■ Raw data:

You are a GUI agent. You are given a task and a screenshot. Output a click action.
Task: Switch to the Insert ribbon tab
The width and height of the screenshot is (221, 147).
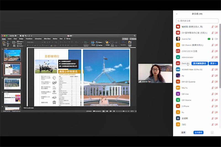pos(10,39)
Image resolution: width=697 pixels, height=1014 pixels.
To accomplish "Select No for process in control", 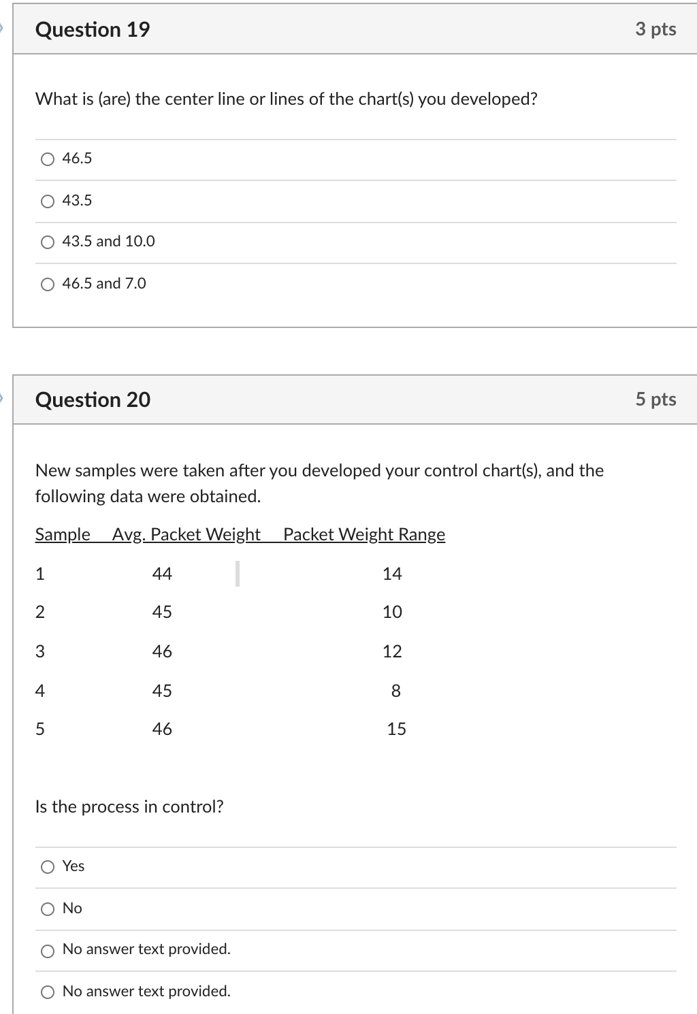I will [47, 908].
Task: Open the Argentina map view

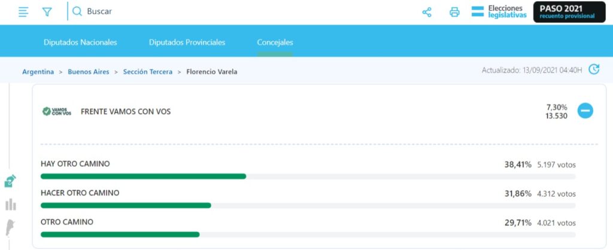Action: point(10,228)
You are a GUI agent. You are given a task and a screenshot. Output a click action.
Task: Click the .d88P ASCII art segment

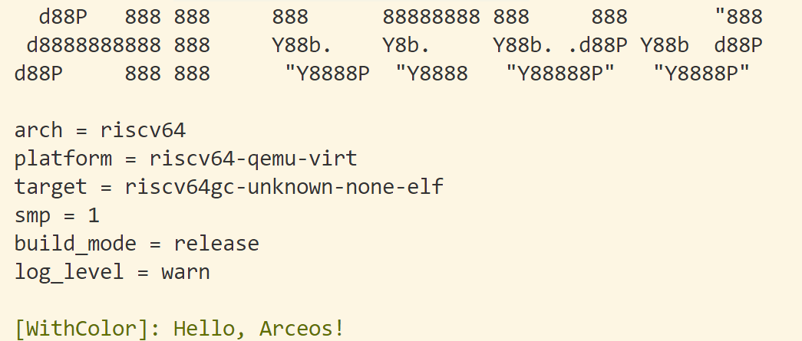[597, 45]
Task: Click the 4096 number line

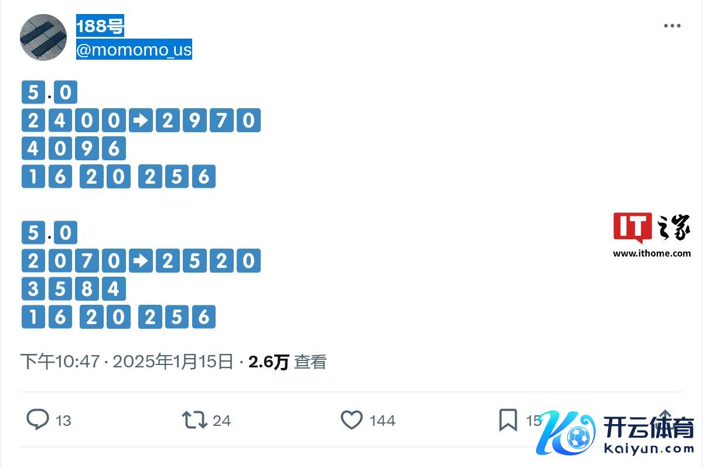Action: [x=73, y=149]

■ Required action: Within the entries above, the lines from the one with "Task: Open the Argentina map view" through the final line are to be printed exactly, with the pictures removed.

■ Answer box:
Task: Open the Argentina map view

Action: point(10,228)
You are a GUI agent. You are given a task and a screenshot. Output a click action.
Task: Click the .d88P ASCII art segment

[597, 45]
Task: Click the 4096 number line

Action: [x=73, y=149]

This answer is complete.